The online gambling operator is paying £2.2 billion to buy Hill’s non-US business, which includes 1400 betting shops.
That suggests it thinks there is life in the high street yet, and still money to be made from punters who prefer the atmosphere of a shop to gambling on a phone.
A statement said: “The combination of 888 and WHI (William Hill International) is expected to deliver significant operating efficiencies, including pre-tax cost synergies of at least £100 million per year, leading to improved profit margins,” its statement said.”
CEO Itai Pazner his plan was “absolutely” to keep the shops, good news for staff.
888 first tried to buy William Hill in 2016 in a complex three-way deal with Rank. That offer failed, Hill was later sold to US giant Caesars.

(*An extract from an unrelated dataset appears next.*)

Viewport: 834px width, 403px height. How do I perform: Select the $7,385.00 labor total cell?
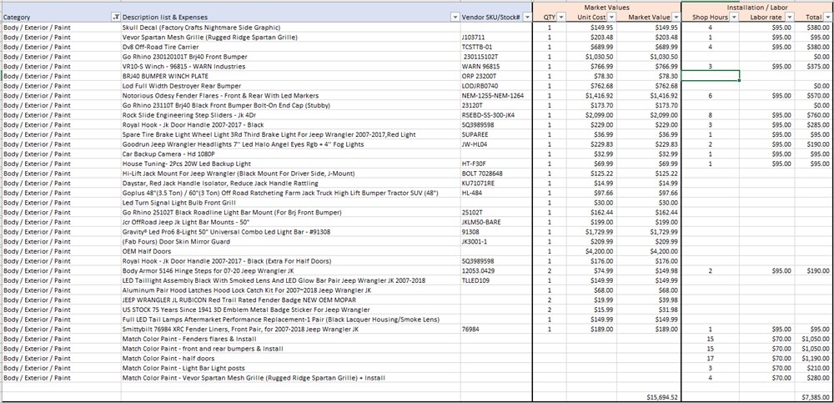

Russ Mould at AJ Bell said: ““For all of the deal’s potential, 888’s shares appear unmoved, and questions still have to be answered. Some investors may be wondering whether 2020’s pandemic-and-lockdown online betting boom can be sustained, given the greater range of leisure and spending opportunities that are once more open to consumers. Tighter regulation also remains a potential concern, notably in the UK, where the Government continues to review the 2005 Gambling Act.”
Susannah Streeter at Hargreaves Lansdown said: “Online wagers may have taken the world of gambling by storm during the pandemic, but there’s still a future for the high street betting shop.”